I grew up in rural Ohio amid farmland and thickets. A few weeks ago, my 78-year-old father told me about a young executive who started spending time at a farm close to our house. The executive wants to make the farm his “weekend” home. One day, the executive sought out my father to ask where he could go to shoot pheasant and quail. My Dad’s lived almost exclusively on the same piece of property since the 1930s. Dad gave the executive the names of several farmers who he thought would let him hunt on their land. Dad told the executive he’d be happy to take him around to introduce him to the farmers. The executive asked my Dad if he could call them or better yet e-mail.

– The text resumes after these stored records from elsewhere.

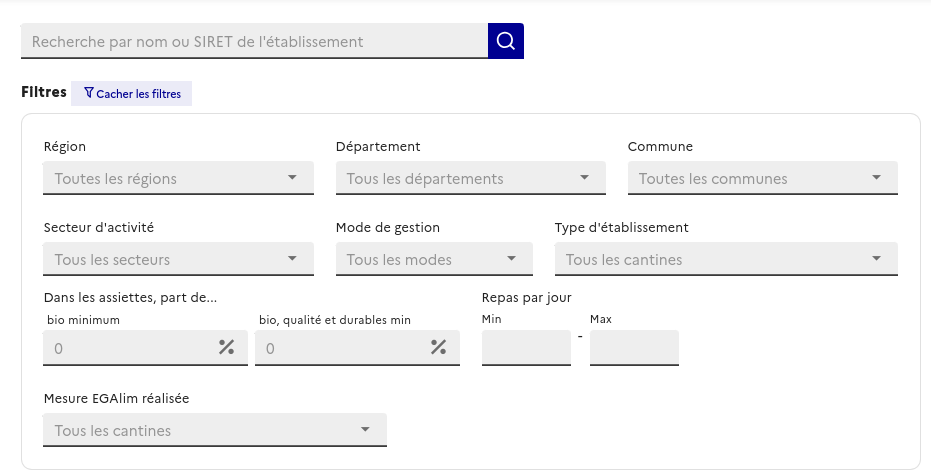
Task: Hide filters with Cacher les filtres button
Action: click(x=131, y=93)
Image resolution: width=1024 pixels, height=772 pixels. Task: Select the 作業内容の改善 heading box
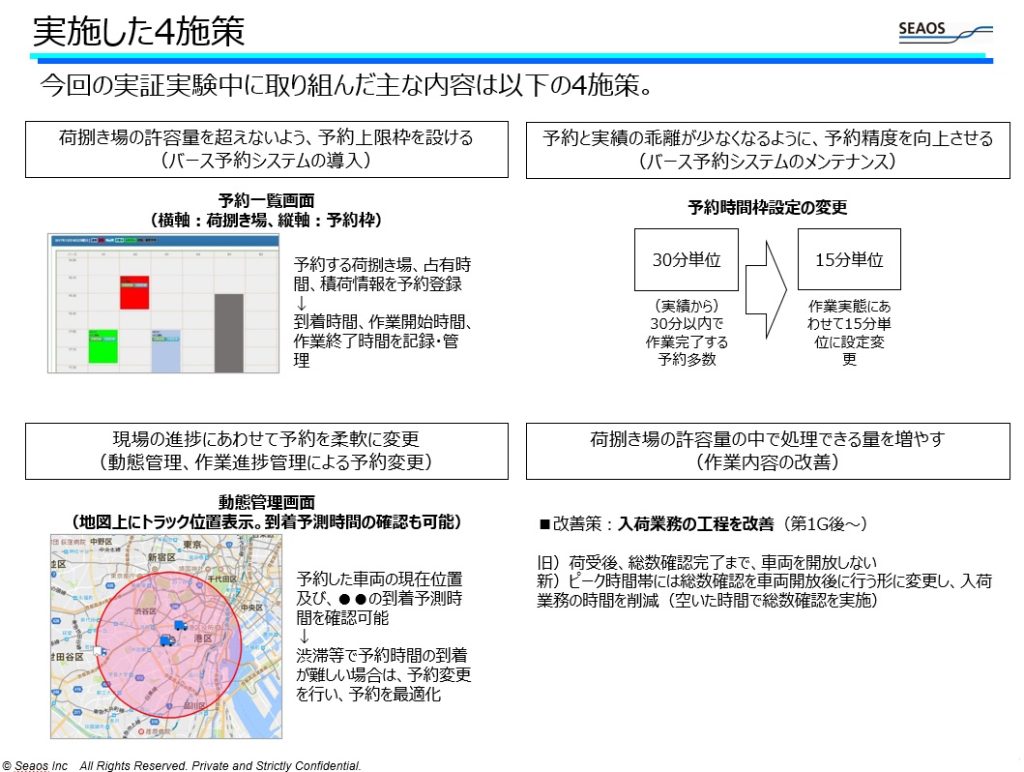(767, 451)
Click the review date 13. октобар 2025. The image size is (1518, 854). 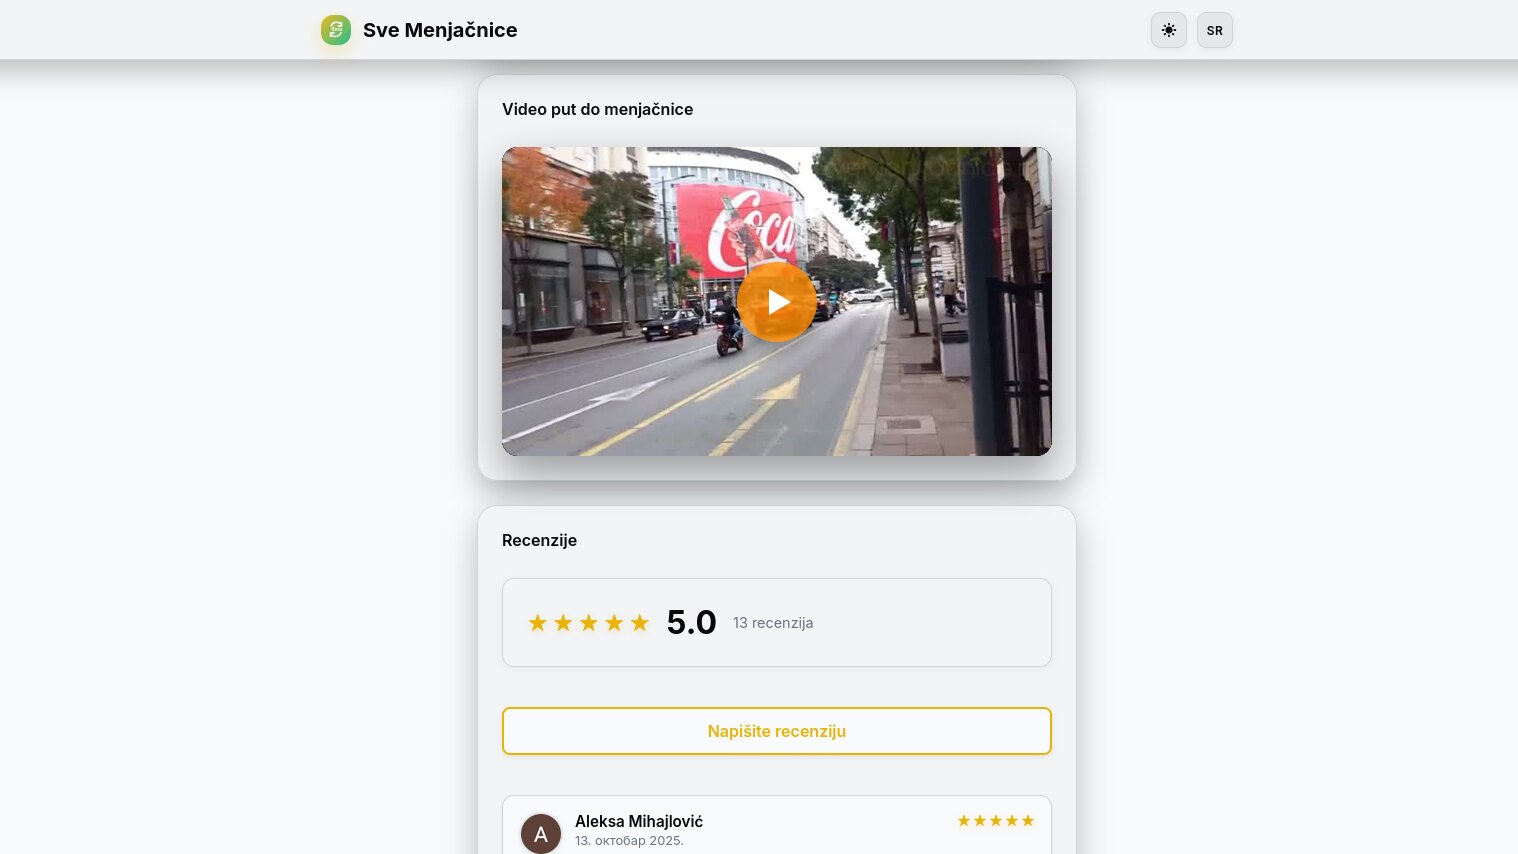pos(629,841)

Dad told him no. First, many don’t use e-mail. Secondly, Dad knows these farmers. There’s a bond there. They trust Dad. He told the executive that it would work better if he drove him around to meet with the farmers. Dad thought they’d be more willing to let him hunt if he was there.

Sure enough, with my Dad there, the farmers gave the executive their blessing to use their land.

I apply that lesson daily on Capitol Hill. I need to “hunt” on “Congressional” land all the time. It’s always easier if I know the people. Sure phone calls and e-mail have their places. But nothing beats talking with someone in person.

In-person meetings give you entrée into their world. You get to know what makes each other tick. You learn about their family and interests. Where they went to school. It humanizes both of you. And in a best case scenario, it helps both sides do their jobs better.

I try to make time to meet people in Congress. It’s one of the best parts of the job. And I try not to just pay attention to the chiefs of staff and press secretaries. I know that the folks on the lower end of the ladder will some day rise to the top. Still, some people are just freaked out by reporters. Even in non-threatening circumstances.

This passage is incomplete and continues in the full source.